■ **Exercise**
Copy out the records word for word, covering only the stretch from the line containing "Where should I click to: Click the chain" through the line containing "(x=20, y=156)".

■ **Source data**
────

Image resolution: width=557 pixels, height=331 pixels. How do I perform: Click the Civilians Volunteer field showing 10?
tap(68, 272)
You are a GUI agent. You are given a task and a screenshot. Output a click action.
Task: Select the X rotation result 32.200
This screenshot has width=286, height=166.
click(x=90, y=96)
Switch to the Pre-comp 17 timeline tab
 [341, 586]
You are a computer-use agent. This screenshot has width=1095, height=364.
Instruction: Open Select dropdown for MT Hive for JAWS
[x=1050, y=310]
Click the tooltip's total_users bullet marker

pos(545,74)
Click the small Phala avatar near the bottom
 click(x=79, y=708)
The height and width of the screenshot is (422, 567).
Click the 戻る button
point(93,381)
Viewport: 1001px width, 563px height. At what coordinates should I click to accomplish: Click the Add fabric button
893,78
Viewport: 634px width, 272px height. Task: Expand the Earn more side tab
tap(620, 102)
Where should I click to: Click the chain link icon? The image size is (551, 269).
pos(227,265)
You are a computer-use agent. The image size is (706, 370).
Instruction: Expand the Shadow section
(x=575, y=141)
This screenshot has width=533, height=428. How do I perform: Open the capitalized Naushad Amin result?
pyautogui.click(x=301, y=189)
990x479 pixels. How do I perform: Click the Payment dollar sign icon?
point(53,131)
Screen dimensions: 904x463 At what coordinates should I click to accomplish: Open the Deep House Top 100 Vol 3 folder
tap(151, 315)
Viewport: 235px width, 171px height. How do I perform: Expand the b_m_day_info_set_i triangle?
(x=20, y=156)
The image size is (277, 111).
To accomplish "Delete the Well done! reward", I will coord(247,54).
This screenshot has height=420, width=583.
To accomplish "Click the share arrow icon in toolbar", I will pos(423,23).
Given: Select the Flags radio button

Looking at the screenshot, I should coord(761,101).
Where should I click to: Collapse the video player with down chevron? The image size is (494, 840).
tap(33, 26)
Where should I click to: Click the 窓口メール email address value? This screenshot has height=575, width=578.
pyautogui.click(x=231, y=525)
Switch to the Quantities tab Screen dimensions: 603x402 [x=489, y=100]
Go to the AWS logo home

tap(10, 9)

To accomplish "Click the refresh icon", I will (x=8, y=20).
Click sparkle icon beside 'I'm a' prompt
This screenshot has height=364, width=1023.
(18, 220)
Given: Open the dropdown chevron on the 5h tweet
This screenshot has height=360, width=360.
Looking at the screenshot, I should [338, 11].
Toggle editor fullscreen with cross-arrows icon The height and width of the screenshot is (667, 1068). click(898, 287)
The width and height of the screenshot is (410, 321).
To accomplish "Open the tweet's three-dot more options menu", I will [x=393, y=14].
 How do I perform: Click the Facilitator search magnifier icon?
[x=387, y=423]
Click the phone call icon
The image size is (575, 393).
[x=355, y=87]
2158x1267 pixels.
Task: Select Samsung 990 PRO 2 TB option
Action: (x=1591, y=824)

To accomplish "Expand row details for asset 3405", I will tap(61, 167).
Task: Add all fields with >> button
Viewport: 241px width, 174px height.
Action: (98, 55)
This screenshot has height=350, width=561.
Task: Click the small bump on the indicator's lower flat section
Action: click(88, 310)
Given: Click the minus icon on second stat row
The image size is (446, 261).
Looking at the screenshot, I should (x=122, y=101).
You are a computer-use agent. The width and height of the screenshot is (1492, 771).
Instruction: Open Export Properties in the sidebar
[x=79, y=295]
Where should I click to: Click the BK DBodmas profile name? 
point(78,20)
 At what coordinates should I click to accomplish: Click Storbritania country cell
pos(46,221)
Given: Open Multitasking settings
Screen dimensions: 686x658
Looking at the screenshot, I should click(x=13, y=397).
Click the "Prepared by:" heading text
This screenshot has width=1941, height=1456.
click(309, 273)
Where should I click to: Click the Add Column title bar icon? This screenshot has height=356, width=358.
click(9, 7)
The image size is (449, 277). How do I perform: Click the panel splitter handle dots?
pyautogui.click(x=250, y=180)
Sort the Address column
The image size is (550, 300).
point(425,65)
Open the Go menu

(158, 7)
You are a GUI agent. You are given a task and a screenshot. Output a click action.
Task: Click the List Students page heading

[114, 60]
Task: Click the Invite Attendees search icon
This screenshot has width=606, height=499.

────

■ **Written solution**
Where should I click to: Click the chain link icon? The image size is (551, 269).
pos(227,265)
You are a computer-use agent. The image size is (706, 370).
Instruction: Expand the Shadow section
(x=575, y=141)
This screenshot has width=533, height=428. How do I perform: Open the capitalized Naushad Amin result?
pyautogui.click(x=301, y=189)
990x479 pixels. How do I perform: Click the Payment dollar sign icon?
point(53,131)
Screen dimensions: 904x463 At what coordinates should I click to accomplish: Open the Deep House Top 100 Vol 3 folder
tap(151, 315)
Viewport: 235px width, 171px height. How do I perform: Expand the b_m_day_info_set_i triangle?
(x=20, y=156)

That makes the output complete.